The Alistair Little Evolution

Rebecca Varidel
29th Mar 2018

His LinkedIn profile states he "was at the forefront of the British restaurant revolution of the late 1980s and early 1990s, replacing the plush grill-rooms and overcooked stodge with bright minimalist design, and Eastern-influenced dishes." Although in the UK these are established, well known facts about the Chef, cook book author, deli owner and TV presenter.

At the other side of the world, he has been working on spring soup recipes for a launch this month.

And next month, in April Alistair Little will be popping up down under.

Alistair Little is known for his love of our city, and last year it was announced Little was looking to open here. Now, after four decades in London, he is making his way across the pond for the next era of his career – Sydney, Australia.

To him the exciting possibilities in Australian dining radiate from “the sheer vitality and irreverence of it. Nothing is impossible nothing is too hard. Fusion food that is not confusion food. There is no solemnity about Australian restaurants, no hushed temples of gastronomy just enjoyment, often raucous enjoyment. This lack of prejudice and preconception appeals greatly to me”.

Merivale is joining forces with the renowned British Chef for an exciting pop-up restaurant at Level 1, Hotel CBD. Little Bistro will run from Monday April 23rd until late 2018, serving a short, seasonal menu characterised by the simplicity and innate good taste that has typified Little’s legendary career.

The self taught Chef read social anthropology and archaeology at Cambridge, and was ahead of his time, teaching himself to cook from the books of an earlier British evolutionary Elizabeth David. Marcella Hazan's Classic Italian Cookbook was another source of education and inspiration.

"My first love is the simple and diverse pleasures of food from Umbria, Tuscany and the Veneto region. My Tasting Places school runs classes around the world, but Italy is the centre of my culinary universe" he exudes. As a child gained he gained his passion for cooking whilst travelling across Europe with his father.

In 1983, he opened the ground-breaking 192 Kensington Park Road and met fellow chefs Rowley Leigh and Simon Hopkinson. By chatting, swapping recipes and sharing stories, the three established a culinary path still followed widely today - flexible menus, primacy of produce and a strict adherence to seasonality – and irrevocably changed the face of British cooking. Notably, this is where the menu being served at Little Bistro began its long evolutionary development.

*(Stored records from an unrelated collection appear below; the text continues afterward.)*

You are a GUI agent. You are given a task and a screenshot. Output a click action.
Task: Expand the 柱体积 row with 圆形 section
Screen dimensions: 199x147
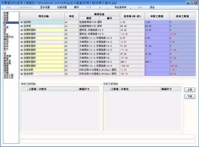tap(22, 22)
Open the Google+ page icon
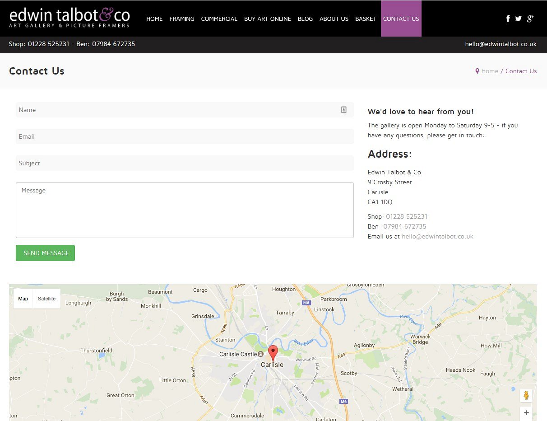This screenshot has height=421, width=547. point(530,19)
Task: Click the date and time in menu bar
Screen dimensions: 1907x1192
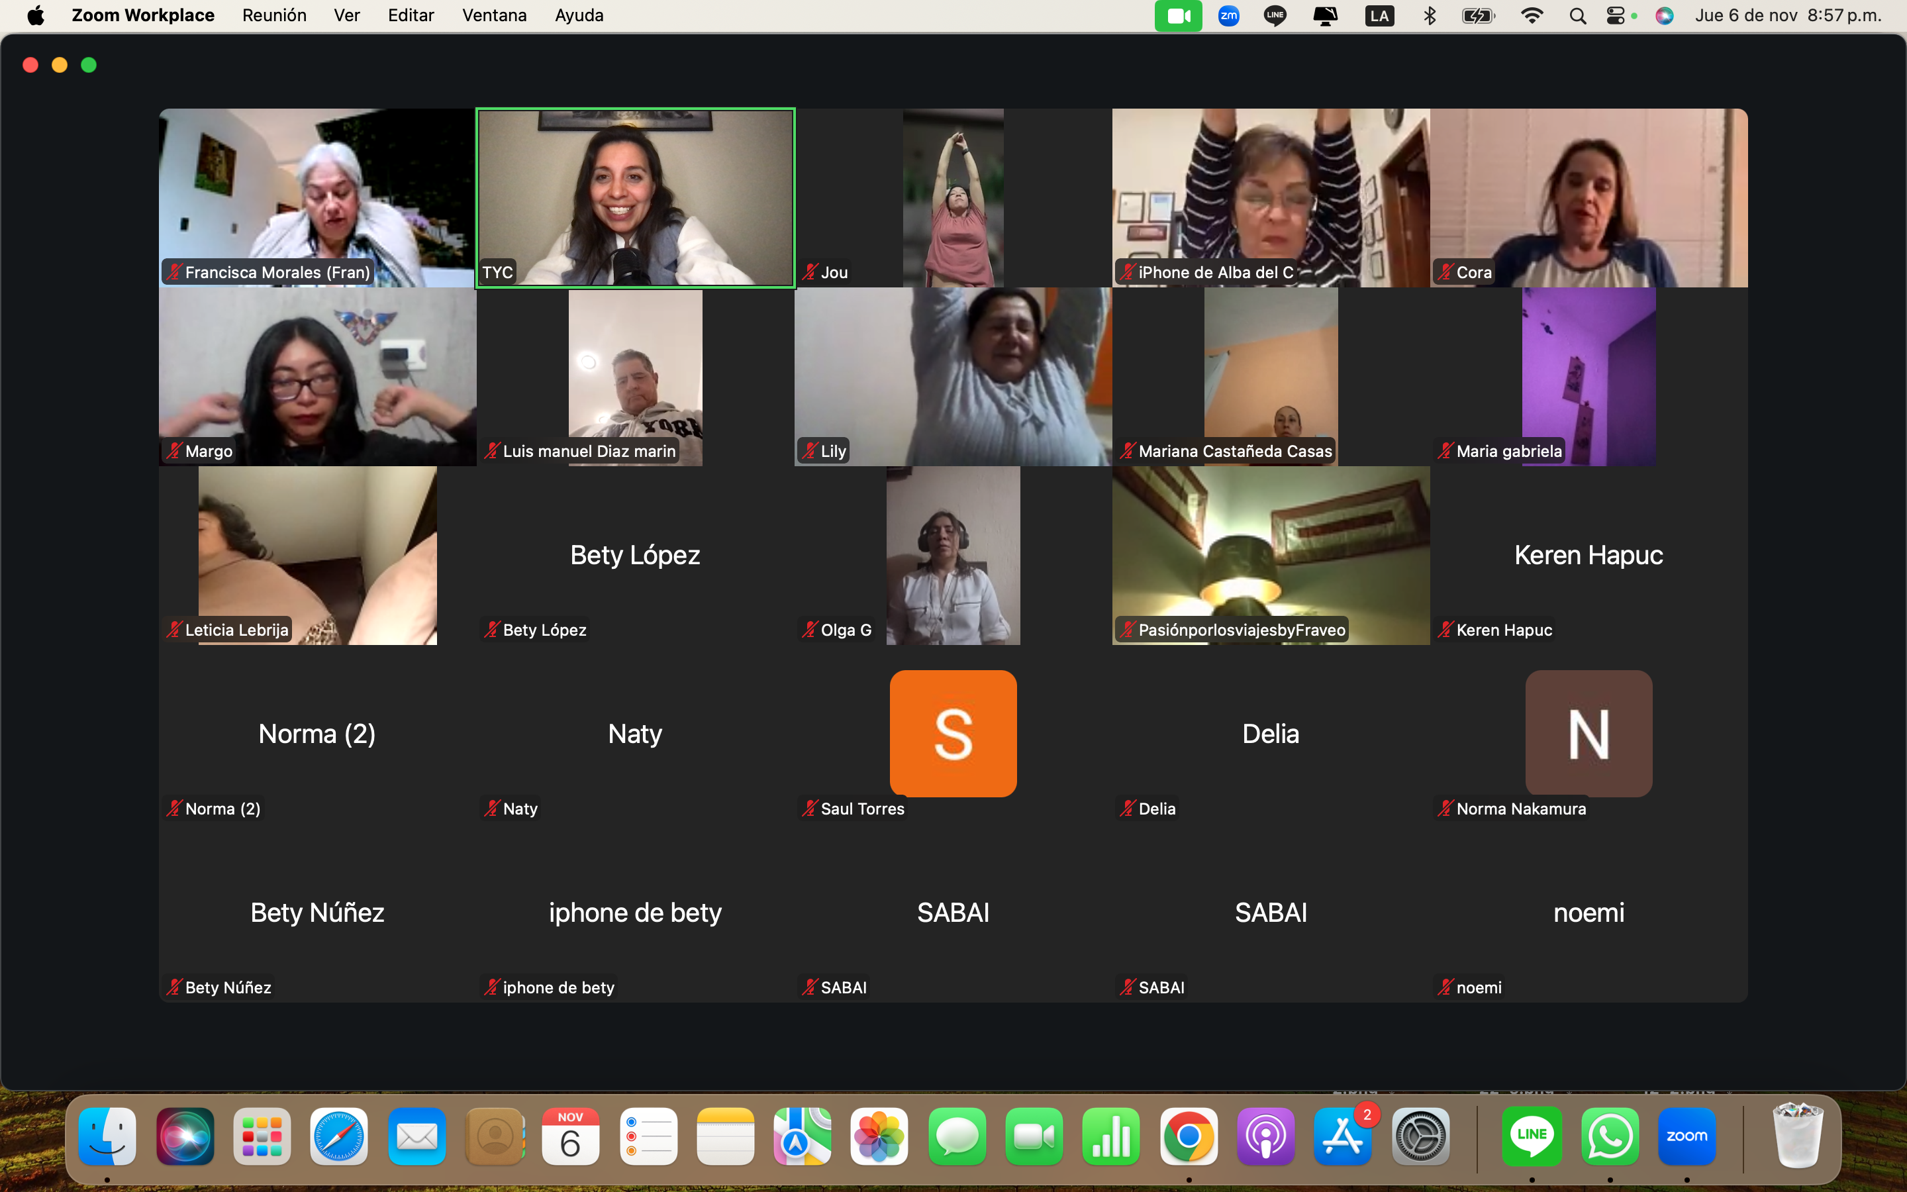Action: pyautogui.click(x=1787, y=16)
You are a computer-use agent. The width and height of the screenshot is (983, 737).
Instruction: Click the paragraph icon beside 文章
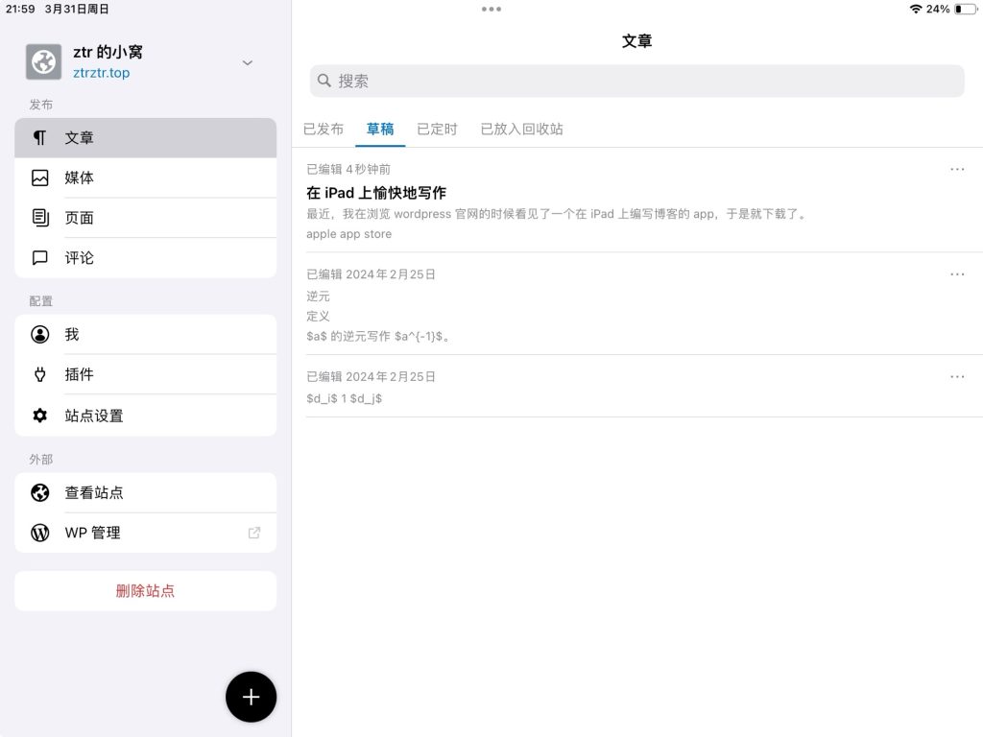(x=39, y=137)
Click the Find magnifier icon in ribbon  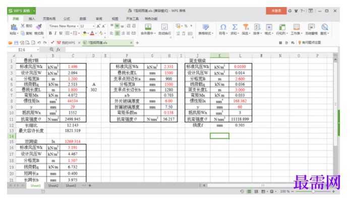[x=325, y=27]
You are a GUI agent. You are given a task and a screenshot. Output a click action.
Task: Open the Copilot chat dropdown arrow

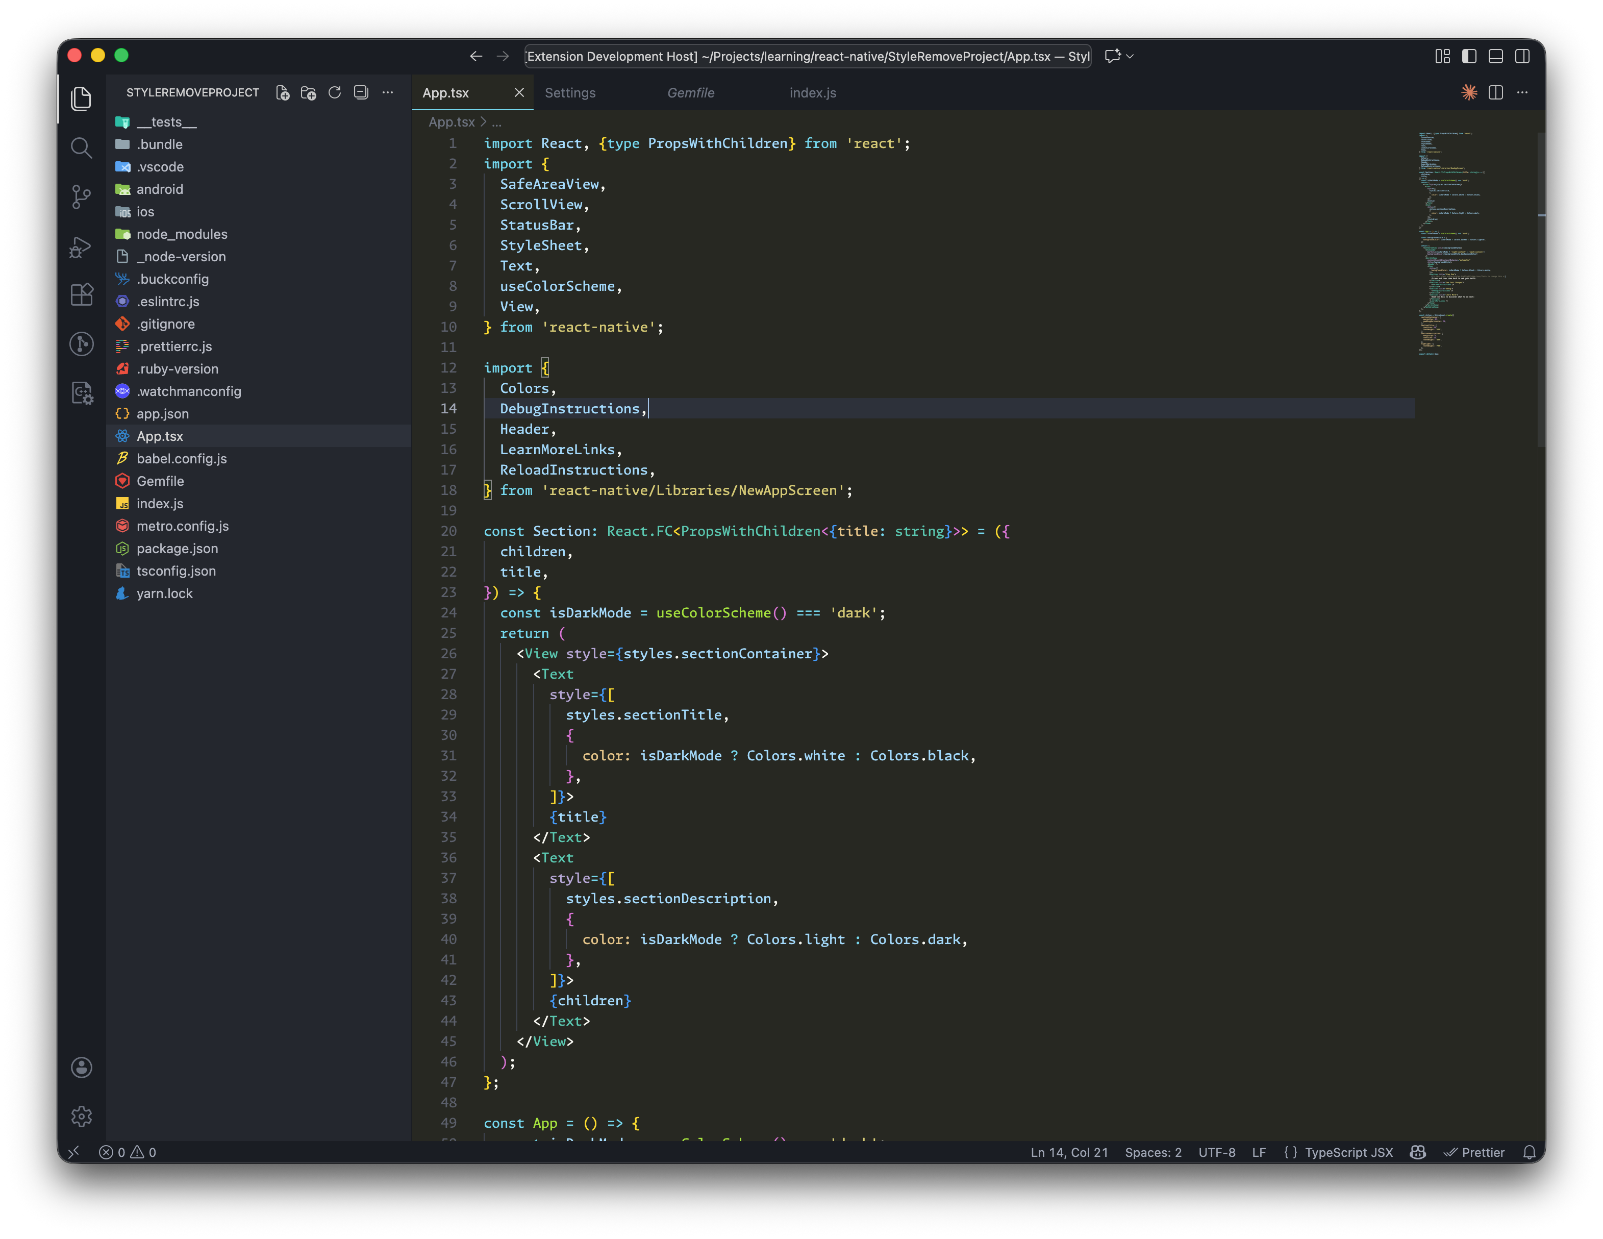1130,57
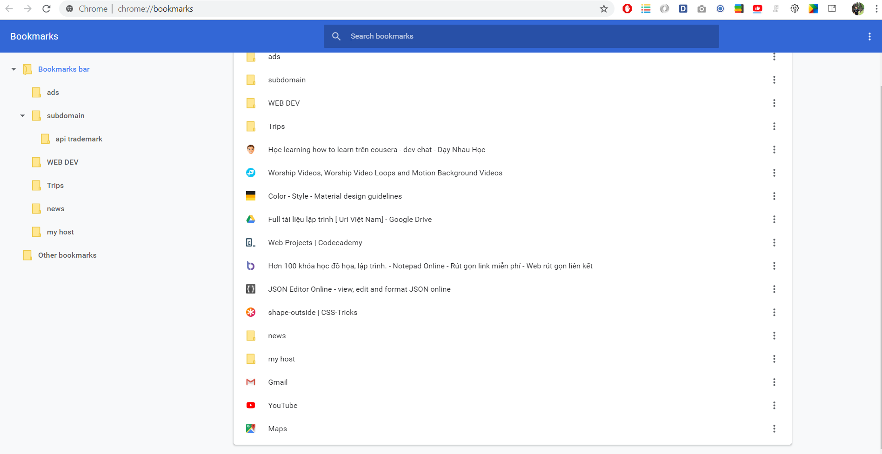This screenshot has height=454, width=882.
Task: Open the overflow menu for WEB DEV folder
Action: 775,103
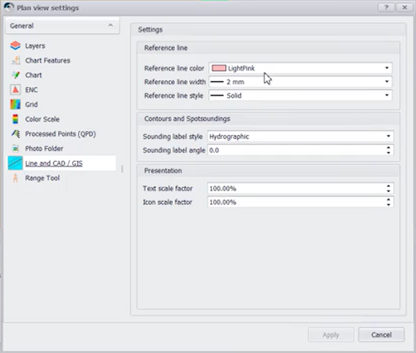Select Line and CAD / GIS item
This screenshot has height=353, width=416.
coord(54,164)
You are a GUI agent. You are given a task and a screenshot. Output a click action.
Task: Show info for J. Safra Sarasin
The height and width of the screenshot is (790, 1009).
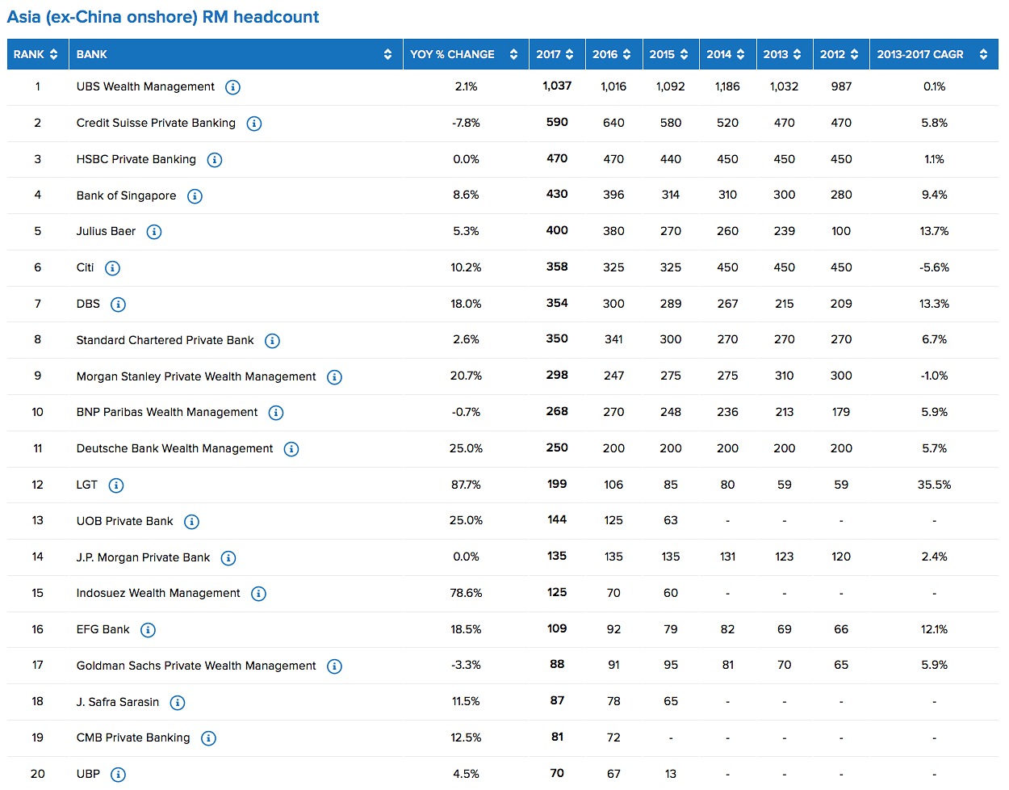178,703
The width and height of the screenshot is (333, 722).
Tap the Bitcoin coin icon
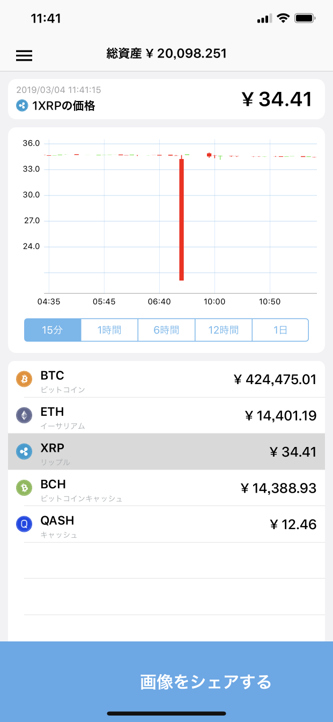point(24,379)
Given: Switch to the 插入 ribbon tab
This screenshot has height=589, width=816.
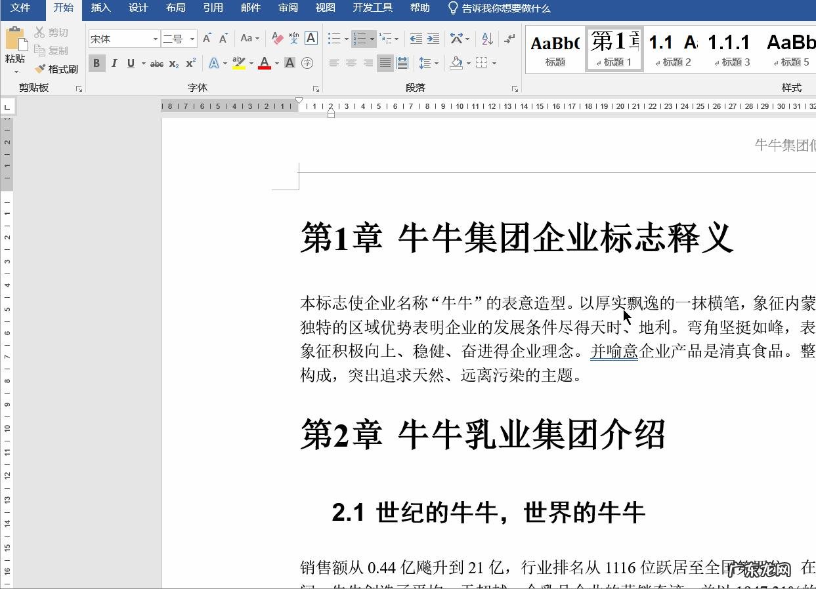Looking at the screenshot, I should click(x=100, y=8).
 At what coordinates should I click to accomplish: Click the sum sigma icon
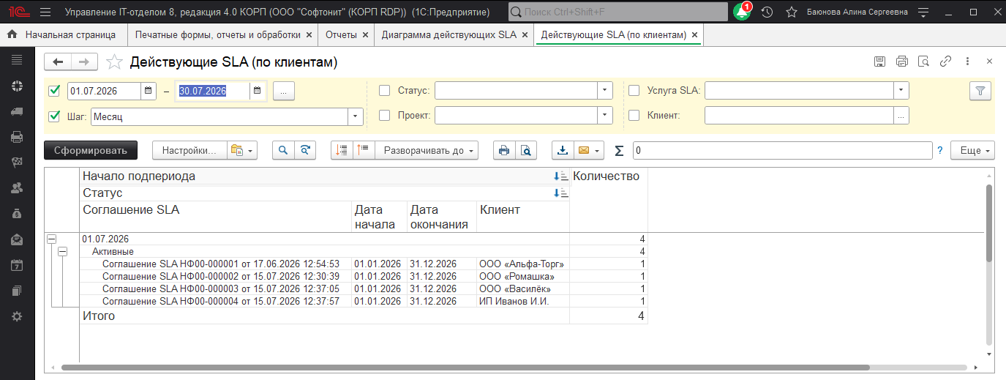coord(619,150)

An early advocate of ethical food, Little opened his celebrated eponymous restaurants in 1985 and 1996 respectively. Here, he cooked to critical acclaim for seventeen years, cementing his name as one of the most interesting and innovative chefs of his generation. After leaving his namesake restaurant in 2002, he opened Tavola in West London, a food and tableware shop that supplied the lucky inhabitants of Westbourne Grove with take-away food cooked by the culinary pioneer.

Little’s collaboration with Merivale will see forty years of cooking and skill concentrated into a short menu of his recipes – many classics, some familiar, some new, but all have stood the test of time. Think smaller dishes, like ‘pepata of mussels, cooked in white wine, chilli and garlic’ and ‘autumn vegetable minestrone with porcini, new season’s oil and Parmigiano Reggiano’, alongside mains like “roast crown of duck with an apple, potato and rosemary galette, frisee salad” and ‘vegetable tagine with cous-cous and a chermoula relish’.

He describes his approach to the food as “keeping it simple”, noting - “something as fuss free as chicken liver pate or apple tart when executed perfectly can make people sit up and pay attention”.

Alastair Little at Hotel CBD will open for lunch and dinner Monday-Saturday from 23 April.

“Working with Merivale is dream proposition for me”, says Little. “With the support of the group, the staff in place and the venue ready to go, I get the chance to take Sydney by storm, or at least a small section of it, and can focus on what I love most – creating and evolving recipes, and working closely with the people I teach to cook them”.